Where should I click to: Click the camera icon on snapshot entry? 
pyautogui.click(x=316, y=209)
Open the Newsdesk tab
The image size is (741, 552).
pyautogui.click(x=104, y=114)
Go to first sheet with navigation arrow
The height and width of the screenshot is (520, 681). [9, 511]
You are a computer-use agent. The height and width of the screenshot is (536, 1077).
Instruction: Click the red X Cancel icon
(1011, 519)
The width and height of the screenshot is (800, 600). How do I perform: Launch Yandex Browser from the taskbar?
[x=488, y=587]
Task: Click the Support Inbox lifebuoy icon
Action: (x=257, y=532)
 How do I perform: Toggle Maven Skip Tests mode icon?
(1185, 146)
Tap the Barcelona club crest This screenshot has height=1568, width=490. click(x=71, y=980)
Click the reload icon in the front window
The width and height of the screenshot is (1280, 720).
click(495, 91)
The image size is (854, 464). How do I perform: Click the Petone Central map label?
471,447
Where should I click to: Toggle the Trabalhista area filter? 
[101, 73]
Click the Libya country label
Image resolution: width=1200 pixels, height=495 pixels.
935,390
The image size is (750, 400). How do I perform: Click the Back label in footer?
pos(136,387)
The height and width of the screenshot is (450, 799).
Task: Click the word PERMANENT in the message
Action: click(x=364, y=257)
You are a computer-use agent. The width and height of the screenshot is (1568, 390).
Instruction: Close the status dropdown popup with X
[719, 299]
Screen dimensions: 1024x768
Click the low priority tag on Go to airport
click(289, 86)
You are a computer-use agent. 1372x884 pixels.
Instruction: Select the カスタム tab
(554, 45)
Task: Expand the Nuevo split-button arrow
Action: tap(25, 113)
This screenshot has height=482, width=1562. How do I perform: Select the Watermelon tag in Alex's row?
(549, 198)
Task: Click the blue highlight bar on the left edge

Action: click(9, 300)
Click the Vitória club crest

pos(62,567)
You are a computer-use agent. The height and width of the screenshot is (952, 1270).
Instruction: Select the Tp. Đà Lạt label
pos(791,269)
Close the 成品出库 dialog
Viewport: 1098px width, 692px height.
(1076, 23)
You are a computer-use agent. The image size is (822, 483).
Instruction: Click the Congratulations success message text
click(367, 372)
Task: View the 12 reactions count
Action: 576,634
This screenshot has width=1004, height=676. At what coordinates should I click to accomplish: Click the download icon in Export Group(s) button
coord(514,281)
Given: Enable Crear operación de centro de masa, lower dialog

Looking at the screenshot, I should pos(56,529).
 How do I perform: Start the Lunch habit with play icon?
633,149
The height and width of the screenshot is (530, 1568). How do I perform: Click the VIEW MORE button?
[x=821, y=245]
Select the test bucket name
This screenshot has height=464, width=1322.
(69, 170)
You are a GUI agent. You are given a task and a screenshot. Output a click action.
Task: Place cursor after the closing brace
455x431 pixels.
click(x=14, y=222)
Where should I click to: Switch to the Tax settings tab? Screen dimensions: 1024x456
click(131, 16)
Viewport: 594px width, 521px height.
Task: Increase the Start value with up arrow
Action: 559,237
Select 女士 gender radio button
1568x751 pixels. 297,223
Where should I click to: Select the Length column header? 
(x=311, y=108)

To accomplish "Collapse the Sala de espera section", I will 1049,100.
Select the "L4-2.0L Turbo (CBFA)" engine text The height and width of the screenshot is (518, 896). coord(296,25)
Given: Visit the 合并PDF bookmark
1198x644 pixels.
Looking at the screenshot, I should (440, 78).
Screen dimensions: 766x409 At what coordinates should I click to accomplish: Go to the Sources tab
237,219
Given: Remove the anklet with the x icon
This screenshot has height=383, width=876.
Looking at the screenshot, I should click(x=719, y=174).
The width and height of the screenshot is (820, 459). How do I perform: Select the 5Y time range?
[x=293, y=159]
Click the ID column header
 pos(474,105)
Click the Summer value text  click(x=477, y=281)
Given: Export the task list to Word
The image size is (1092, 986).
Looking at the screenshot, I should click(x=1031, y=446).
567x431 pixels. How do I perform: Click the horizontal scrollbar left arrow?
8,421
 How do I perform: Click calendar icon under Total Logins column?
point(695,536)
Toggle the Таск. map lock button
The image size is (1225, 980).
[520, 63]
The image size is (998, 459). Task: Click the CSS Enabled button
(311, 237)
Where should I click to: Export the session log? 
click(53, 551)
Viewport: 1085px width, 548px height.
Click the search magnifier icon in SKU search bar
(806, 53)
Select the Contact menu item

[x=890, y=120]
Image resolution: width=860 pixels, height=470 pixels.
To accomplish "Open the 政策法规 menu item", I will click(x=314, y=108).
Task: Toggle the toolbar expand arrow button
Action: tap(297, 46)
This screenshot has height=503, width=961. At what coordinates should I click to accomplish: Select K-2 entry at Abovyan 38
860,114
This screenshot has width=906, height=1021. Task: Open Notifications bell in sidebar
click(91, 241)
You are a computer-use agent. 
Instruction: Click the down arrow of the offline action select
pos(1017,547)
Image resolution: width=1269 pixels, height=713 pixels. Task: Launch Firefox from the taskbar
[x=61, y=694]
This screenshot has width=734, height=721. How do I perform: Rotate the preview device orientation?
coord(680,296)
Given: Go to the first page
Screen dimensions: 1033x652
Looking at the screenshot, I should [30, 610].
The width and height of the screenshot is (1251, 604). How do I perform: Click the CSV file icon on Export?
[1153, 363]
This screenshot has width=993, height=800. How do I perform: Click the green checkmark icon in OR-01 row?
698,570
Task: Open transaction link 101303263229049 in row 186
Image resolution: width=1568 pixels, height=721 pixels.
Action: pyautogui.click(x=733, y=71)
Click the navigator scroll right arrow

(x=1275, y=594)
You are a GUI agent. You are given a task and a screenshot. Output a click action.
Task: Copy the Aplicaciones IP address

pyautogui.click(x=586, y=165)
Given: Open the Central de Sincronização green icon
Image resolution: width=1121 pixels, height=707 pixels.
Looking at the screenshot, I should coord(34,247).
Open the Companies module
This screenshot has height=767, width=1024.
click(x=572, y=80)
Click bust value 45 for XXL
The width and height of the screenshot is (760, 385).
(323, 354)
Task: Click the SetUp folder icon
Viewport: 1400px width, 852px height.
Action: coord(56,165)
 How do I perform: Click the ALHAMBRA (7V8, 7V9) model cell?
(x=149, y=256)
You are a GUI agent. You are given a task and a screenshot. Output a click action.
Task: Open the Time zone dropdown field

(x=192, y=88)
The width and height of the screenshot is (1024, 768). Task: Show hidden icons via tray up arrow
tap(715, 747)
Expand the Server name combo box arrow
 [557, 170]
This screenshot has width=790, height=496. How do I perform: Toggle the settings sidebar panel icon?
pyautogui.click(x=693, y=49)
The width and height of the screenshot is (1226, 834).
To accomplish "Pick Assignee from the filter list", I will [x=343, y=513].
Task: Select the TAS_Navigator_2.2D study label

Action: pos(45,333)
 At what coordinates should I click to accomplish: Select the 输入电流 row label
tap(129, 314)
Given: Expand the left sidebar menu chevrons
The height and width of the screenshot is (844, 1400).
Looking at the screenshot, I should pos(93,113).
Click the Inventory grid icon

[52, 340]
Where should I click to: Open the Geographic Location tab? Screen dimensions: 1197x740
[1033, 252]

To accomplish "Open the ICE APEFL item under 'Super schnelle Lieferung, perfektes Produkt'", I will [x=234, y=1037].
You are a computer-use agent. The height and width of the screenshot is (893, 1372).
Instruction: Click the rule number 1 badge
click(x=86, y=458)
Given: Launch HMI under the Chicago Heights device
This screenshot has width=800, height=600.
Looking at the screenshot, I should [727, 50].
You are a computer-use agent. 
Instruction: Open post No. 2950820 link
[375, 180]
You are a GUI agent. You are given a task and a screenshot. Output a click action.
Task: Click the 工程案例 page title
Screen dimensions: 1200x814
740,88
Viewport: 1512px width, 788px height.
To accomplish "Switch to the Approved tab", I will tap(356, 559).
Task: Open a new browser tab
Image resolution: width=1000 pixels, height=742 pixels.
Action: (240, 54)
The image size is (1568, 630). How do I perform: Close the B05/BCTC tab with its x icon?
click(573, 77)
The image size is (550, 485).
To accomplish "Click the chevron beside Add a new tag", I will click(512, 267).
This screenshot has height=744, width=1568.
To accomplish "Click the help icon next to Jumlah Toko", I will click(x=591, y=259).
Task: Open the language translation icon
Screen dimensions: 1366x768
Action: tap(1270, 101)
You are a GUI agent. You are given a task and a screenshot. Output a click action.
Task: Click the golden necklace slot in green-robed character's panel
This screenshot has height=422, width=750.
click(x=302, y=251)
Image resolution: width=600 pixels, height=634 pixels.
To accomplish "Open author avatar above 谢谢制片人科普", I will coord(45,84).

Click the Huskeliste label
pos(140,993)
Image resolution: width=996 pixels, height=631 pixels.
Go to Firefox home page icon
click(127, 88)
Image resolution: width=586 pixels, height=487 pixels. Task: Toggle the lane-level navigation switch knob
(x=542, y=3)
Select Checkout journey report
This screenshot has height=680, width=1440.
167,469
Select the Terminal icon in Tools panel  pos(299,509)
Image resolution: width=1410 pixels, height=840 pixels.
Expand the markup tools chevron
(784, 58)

▸ **Requirement**: Copy exactly. Start at the line containing "Screen dimensions: 1200x814" and continue through the last line of the records.

▸ **Response for this exercise**:
Screen dimensions: 1200x814
740,88
Viewport: 1512px width, 788px height.
To accomplish "Switch to the Approved tab", I will tap(356, 559).
Task: Open a new browser tab
Image resolution: width=1000 pixels, height=742 pixels.
Action: (240, 54)
The image size is (1568, 630). How do I perform: Close the B05/BCTC tab with its x icon?
click(573, 77)
The image size is (550, 485).
To accomplish "Click the chevron beside Add a new tag", I will click(512, 267).
This screenshot has height=744, width=1568.
To accomplish "Click the help icon next to Jumlah Toko", I will click(x=591, y=259).
Task: Open the language translation icon
Screen dimensions: 1366x768
Action: tap(1270, 101)
You are a GUI agent. You are given a task and a screenshot. Output a click action.
Task: Click the golden necklace slot in green-robed character's panel
This screenshot has height=422, width=750.
click(x=302, y=251)
Image resolution: width=600 pixels, height=634 pixels.
To accomplish "Open author avatar above 谢谢制片人科普", I will coord(45,84).

Click the Huskeliste label
pos(140,993)
Image resolution: width=996 pixels, height=631 pixels.
Go to Firefox home page icon
click(127, 88)
Image resolution: width=586 pixels, height=487 pixels. Task: Toggle the lane-level navigation switch knob
(x=542, y=3)
Select Checkout journey report
This screenshot has height=680, width=1440.
167,469
Select the Terminal icon in Tools panel  pos(299,509)
Image resolution: width=1410 pixels, height=840 pixels.
Expand the markup tools chevron
(784, 58)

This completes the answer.